Chapitre 35. Mauvais Train

Chapitre 35. Mauvais Train

Eythan

Un grand sage pensait que c'est dans le changement que tout se complique. Avait-il raison ? Quel impact aura ce petit tour à Paris sur Hélène et sur ma vie ? On verra bien. Ça ne va pas la détruire ou me tuer de toute façon.

Elle était déjà partie quand je me suis levé. On est le 25 décembre, elle doit être allée courir. Me voilà à la gare d'Angoulême, le sac de sport rempli par les pendentifs de Tigre Style, deux Glock, six chargeurs et 2 600 euros en liquide. Je vois vraiment pas ce qui pourrait mal tourner.

Mon sweat violet ne contient qu'une carte bancaire, un téléphone et Châtiment. On pourrait croire que j'ai fait deux erreurs : n'emmener aucun vêtement et trois armes dans une gare. Ce n'en sont pas. Enfin, pas totalement.
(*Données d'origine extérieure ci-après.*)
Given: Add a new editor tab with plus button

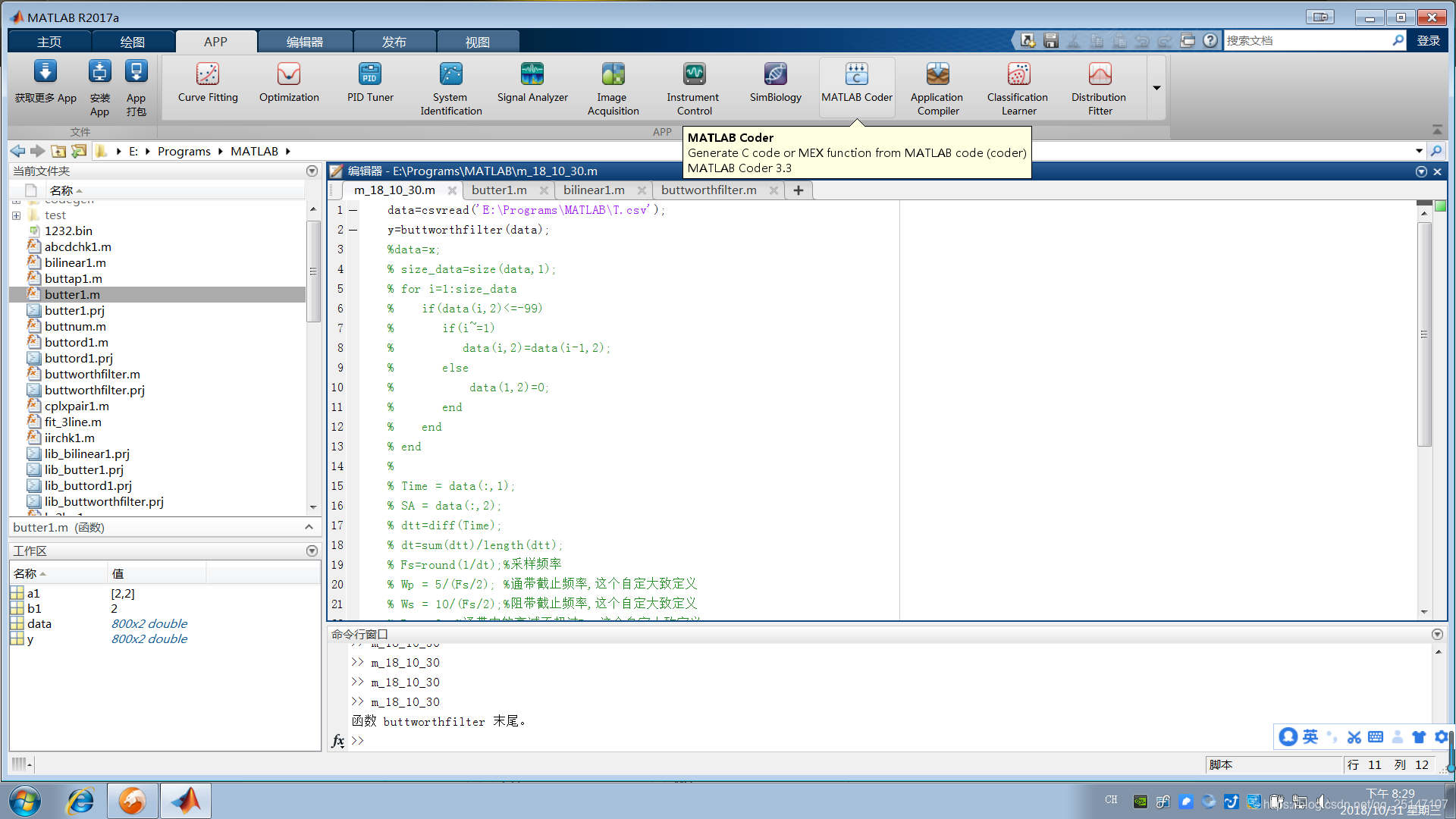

Je ne compte pas végéter dans la capitale. Ne prendre qu'une seule tenue est un choix délibéré pour m'en empêcher. Me pointer armé dans un lieu très contrôlé n'est pas une tentative de me forcer à me mettre à la course. Personne n'a touché au système informatique de la gare ; je n'ai plus parlé à L4cky depuis que je connais son identité.

C'est un risque que je prends. LHAN, successeur de Daesh, n'a pas fait d'attentat depuis plusieurs années. Et même si on me jette en garde à vue, je n'aurais qu'à passer un coup de fil au secrétaire du président. Si pour pouvoir assurer ma protection, je dois risquer de perdre deux heures en garde à vue, qu'il en soit ainsi.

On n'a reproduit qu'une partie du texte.